Stored items
^^^^^^^^
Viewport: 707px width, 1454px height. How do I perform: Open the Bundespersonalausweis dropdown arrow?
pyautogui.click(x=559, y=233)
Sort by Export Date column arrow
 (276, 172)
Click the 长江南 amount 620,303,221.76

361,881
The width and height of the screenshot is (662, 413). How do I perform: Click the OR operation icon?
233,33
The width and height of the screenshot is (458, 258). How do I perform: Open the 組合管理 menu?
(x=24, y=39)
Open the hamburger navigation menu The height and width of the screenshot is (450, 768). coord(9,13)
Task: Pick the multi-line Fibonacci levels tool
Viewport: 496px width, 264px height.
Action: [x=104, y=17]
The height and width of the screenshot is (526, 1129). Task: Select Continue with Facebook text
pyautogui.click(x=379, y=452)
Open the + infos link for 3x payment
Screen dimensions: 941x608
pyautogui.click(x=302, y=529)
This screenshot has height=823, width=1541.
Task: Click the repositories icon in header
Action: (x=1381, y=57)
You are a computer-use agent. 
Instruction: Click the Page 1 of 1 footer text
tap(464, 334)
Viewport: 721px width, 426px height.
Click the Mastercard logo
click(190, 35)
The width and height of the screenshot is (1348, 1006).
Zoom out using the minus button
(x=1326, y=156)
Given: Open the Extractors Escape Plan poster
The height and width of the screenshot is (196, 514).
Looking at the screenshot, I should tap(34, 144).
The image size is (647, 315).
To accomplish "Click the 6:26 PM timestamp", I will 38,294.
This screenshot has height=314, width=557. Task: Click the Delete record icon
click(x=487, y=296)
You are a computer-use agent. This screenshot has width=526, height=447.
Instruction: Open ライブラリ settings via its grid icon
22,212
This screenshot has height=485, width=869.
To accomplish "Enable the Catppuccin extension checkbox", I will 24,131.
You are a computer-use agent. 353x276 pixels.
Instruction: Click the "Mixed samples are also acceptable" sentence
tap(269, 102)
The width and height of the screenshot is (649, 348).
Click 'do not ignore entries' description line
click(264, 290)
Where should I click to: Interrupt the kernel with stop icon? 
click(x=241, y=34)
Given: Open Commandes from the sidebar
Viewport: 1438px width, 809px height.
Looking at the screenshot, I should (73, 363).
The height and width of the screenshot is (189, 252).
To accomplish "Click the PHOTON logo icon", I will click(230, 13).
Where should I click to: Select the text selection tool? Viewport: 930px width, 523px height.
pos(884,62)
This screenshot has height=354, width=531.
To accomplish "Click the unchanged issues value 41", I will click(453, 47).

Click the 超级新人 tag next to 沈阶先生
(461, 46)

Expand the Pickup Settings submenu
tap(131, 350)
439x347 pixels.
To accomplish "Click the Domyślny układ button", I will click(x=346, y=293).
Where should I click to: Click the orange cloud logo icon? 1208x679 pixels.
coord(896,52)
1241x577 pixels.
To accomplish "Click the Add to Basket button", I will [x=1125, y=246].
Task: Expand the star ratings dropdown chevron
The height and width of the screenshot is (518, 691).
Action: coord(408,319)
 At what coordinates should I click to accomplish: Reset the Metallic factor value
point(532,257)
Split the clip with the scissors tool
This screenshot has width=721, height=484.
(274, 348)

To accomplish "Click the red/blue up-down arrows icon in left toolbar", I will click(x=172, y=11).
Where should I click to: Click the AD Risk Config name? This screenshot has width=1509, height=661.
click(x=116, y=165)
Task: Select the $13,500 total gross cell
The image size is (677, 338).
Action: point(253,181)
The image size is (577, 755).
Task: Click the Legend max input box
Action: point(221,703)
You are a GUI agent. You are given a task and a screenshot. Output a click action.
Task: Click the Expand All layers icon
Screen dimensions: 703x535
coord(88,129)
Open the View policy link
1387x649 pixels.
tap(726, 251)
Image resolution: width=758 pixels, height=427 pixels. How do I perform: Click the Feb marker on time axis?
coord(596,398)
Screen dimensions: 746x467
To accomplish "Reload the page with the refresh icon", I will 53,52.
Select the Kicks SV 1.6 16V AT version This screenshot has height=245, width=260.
^^^^^^^^
Required task:
Copy out the items word for word, everything from the line containing "You are a GUI" down to the end of the items.

Task result:
You are a GUI agent. You are given a task and a screenshot. Output a click action.
Task: Click the Expand All layers icon
Screen dimensions: 703x535
coord(88,129)
Open the View policy link
1387x649 pixels.
tap(726, 251)
Image resolution: width=758 pixels, height=427 pixels. How do I perform: Click the Feb marker on time axis?
coord(596,398)
Screen dimensions: 746x467
To accomplish "Reload the page with the refresh icon", I will 53,52.
Select the Kicks SV 1.6 16V AT version This screenshot has height=245, width=260.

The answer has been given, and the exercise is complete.